◆ Selected passage:
===

If we do we grant them independence, I suggest we continue to allow them to sign up to the British Army. There are of course some marvellous Scotch regiments.

A Paisley getting spanked is a horrible image..."Ulster says yes, yes, harder!"

Viscount, thanks very much. I have to admit I was quite ignorant of all this.

I think the UK needs to reintroduce Christianity! It's a catastrophe what's happened to your glorious island. I'm very serious: Throw Dawkins and Rowan Williams in The Tower; both as bad as each other.

Here's an interesting article form Paul "Olympic medal tally" Sheehan



Sheehan is quite right. The chappie Sheridan at The Australian also "gets it". Remarkable, is it not, that Irish-descended colonials seem to have a better grasp of British affairs than does the clueless BBC.

I agree about the Army, Hugo. Let Sweaty McJock keep spilling blood for Blighty. It's the best hope he has of earning gainful employment.

===

◆ Raw data:
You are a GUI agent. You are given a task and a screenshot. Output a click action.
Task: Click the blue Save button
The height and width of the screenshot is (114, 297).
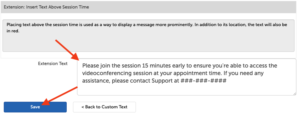pos(35,107)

===

◆ Challenges:
1 > Answer these from the comment thread, each in a few words:
(a) Which two people does one commenter want thrown in The Tower?
(b) Where does the chappie Sheridan write?
(c) What does the first commenter suggest they continue to be allowed to sign up to?
2 > List every organization the comment thread names.

◆ Solutions for each task:
1 >
(a) Dawkins and Rowan Williams
(b) The Australian
(c) The British Army

2 >
- British Army
- The Australian
- BBC